Instruction 1
List every line in the rows below that contains the word "pixels", copying each line in full. Treat case as significant.

::: Selected extract :::

I am considered a "minority" as a "black" person - but why? I though that America was a pluarlistic society where all people are "equal." Does not the term "majority" mean that there is a "greater" value placed on that designation as a social "category." And, if it does, what does that really mean specifically? I mean the mathematical statement that 2>1 does not seem to be equal; 2 is the majority - right?
It speaks strictly in the sense of numbers not in a man's ability to do something. It has nothing to do with the concept of one group of people being better than another. It's like having 3 eggs and 2 apples. The majority of my food items are eggs, not apples.
As a single race, whites of European descent are the majority. If you begin to combine other races together and exclude white Europeans that combination of races becomes the majority.
The majority has nothing to do with race but with the group that votes together on an issue or candidate. For example, the "majority" voted for Obama and the minority did not.
The term majority simply refers to ones ability to emphasize power and strength on another being. Regardless of this fact, a group or individual may possess the required power and or strength to autocratically impress an opinion on another.
Sadly, the entire democratic way of life in the United States for example audaciously classifies itself is a majority yet the only majority in this term is the fact that manipulation overrules this simple and at times ineffective theory.
With this said the only majority as a social medium is the fact that we are all equal in terms of being able to form our opinions, live our lifestyles within a set policy, and participate in our own convictions to affirm beliefs. The greatest distance between those who challenge the social norm is coming to terms of a greater expectation within each of us.
Majority is a measure of quantity and not quality. In one way you somewhat answered your own question. Using the number example 2 >1 would not be the same as pizza > ice cream. The two can not be measured that way. Any non-white citizen of the U.S. is considered a minority because there are more white people than any other ethnic group. It does not mean or imply that any group is better than the other.

::: The input :::

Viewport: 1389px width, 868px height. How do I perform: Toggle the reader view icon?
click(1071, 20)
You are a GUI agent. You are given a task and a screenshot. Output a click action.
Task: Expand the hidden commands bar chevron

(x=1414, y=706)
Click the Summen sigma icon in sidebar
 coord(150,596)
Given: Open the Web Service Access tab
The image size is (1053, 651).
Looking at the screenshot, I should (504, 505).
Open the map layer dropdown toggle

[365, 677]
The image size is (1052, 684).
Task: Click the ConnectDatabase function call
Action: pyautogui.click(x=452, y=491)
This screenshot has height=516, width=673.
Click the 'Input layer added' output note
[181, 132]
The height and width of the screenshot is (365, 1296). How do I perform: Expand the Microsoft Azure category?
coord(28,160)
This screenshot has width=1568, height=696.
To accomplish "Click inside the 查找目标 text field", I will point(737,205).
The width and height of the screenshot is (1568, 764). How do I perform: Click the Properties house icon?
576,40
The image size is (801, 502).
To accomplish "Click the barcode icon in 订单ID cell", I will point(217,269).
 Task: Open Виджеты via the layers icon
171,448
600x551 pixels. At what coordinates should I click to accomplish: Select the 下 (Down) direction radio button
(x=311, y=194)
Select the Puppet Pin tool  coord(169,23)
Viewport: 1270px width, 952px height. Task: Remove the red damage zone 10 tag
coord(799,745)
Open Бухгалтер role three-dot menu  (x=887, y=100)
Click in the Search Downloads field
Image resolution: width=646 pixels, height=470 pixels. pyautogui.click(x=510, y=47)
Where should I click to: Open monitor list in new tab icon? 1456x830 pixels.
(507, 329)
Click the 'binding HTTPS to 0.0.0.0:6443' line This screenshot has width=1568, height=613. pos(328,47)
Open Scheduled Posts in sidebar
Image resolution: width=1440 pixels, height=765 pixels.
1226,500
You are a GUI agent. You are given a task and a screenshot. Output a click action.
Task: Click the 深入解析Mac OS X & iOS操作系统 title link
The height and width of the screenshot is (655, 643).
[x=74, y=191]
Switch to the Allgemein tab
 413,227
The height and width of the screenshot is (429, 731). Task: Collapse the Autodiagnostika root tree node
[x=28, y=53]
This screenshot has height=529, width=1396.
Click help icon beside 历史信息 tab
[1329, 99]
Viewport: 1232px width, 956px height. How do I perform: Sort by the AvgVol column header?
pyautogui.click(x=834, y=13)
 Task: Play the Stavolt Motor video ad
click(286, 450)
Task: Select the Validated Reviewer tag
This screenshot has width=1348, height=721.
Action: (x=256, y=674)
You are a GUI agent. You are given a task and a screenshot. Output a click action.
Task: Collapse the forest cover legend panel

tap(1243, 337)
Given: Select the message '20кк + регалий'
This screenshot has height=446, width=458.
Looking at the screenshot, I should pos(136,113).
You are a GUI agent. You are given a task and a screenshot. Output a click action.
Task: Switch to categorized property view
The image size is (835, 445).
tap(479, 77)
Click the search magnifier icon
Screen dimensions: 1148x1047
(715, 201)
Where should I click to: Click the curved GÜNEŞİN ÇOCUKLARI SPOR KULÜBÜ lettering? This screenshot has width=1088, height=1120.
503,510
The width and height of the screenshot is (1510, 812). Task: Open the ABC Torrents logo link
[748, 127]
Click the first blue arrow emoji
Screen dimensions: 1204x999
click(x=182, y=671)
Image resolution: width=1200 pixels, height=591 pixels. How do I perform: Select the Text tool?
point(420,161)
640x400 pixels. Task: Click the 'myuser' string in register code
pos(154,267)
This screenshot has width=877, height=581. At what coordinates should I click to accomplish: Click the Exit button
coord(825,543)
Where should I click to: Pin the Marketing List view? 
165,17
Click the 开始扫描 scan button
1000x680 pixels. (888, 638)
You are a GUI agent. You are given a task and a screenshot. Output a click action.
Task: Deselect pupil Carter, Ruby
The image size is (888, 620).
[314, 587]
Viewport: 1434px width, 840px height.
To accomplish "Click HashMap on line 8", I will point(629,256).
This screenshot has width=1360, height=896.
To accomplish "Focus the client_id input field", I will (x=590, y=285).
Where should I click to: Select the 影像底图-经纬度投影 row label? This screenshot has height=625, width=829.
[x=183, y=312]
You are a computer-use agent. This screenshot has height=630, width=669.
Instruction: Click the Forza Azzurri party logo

:::

Instruction 2
Restate word for word the part of the discussion about the term majority that opens with the words containing "Majority is a" and closes with "than the other.".

Worked answer 1
600x551 pixels. At what coordinates should I click to accomplish: Select the 下 (Down) direction radio button
Image resolution: width=646 pixels, height=470 pixels. pyautogui.click(x=510, y=47)
Where should I click to: Open monitor list in new tab icon? 1456x830 pixels.
Image resolution: width=1440 pixels, height=765 pixels.
Image resolution: width=1200 pixels, height=591 pixels. How do I perform: Select the Text tool?
640x400 pixels. Task: Click the 'myuser' string in register code
1000x680 pixels. (888, 638)

Worked answer 2
Majority is a measure of quantity and not quality. In one way you somewhat answered your own question. Using the number example 2 >1 would not be the same as pizza > ice cream. The two can not be measured that way. Any non-white citizen of the U.S. is considered a minority because there are more white people than any other ethnic group. It does not mean or imply that any group is better than the other.